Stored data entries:
★ ★ ★ ★ ★ ★ ★

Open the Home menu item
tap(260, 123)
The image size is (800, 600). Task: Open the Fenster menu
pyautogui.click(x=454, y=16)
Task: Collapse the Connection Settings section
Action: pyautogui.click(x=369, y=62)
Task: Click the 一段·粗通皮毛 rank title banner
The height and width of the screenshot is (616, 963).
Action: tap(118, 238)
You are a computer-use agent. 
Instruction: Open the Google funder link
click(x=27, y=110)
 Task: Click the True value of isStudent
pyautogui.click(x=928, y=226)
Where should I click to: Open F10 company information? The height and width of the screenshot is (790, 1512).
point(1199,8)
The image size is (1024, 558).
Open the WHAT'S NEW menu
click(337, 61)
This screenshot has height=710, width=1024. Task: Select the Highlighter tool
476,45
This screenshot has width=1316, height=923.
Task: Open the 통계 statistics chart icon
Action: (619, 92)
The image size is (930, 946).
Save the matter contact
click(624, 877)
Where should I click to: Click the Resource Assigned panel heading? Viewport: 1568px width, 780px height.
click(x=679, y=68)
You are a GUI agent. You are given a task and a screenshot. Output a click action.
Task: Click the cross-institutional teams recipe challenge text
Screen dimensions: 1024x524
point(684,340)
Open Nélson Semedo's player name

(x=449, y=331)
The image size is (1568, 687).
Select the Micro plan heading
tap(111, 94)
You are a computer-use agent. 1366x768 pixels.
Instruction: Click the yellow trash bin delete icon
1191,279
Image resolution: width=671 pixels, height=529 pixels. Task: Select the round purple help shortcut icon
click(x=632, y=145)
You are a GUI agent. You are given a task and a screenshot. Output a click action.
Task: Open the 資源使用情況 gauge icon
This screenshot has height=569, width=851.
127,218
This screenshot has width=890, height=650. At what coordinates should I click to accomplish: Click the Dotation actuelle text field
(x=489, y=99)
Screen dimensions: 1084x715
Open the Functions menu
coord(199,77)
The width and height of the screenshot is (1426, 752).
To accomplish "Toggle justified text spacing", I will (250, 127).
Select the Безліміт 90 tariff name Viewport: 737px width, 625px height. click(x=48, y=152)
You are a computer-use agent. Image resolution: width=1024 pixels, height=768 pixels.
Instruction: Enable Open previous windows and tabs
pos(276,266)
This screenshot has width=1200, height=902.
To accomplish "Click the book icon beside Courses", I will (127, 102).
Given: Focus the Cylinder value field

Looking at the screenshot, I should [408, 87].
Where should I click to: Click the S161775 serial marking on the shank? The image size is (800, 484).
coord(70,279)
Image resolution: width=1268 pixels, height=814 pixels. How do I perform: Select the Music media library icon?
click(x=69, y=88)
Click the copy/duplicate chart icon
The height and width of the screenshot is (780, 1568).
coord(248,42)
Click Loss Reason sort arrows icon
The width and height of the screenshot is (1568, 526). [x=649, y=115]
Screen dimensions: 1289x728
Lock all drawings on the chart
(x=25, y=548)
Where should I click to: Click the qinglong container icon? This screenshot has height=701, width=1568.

★ ★ ★ ★ ★ ★ ★

## WORK TO BE COMPLETED
Quote exactly the stretch of lines above that starts at the first one and ends at the line with "Task: Click the cross-institutional", and nothing beyond it.

## TASK RESPONSE
Open the Home menu item
tap(260, 123)
The image size is (800, 600). Task: Open the Fenster menu
pyautogui.click(x=454, y=16)
Task: Collapse the Connection Settings section
Action: pyautogui.click(x=369, y=62)
Task: Click the 一段·粗通皮毛 rank title banner
The height and width of the screenshot is (616, 963).
Action: tap(118, 238)
You are a computer-use agent. 
Instruction: Open the Google funder link
click(x=27, y=110)
 Task: Click the True value of isStudent
pyautogui.click(x=928, y=226)
Where should I click to: Open F10 company information? The height and width of the screenshot is (790, 1512).
point(1199,8)
The image size is (1024, 558).
Open the WHAT'S NEW menu
click(337, 61)
This screenshot has height=710, width=1024. Task: Select the Highlighter tool
476,45
This screenshot has width=1316, height=923.
Task: Open the 통계 statistics chart icon
Action: (619, 92)
The image size is (930, 946).
Save the matter contact
click(624, 877)
Where should I click to: Click the Resource Assigned panel heading? Viewport: 1568px width, 780px height.
click(x=679, y=68)
You are a GUI agent. You are given a task and a screenshot. Output a click action.
Task: Click the cross-institutional teams recipe challenge text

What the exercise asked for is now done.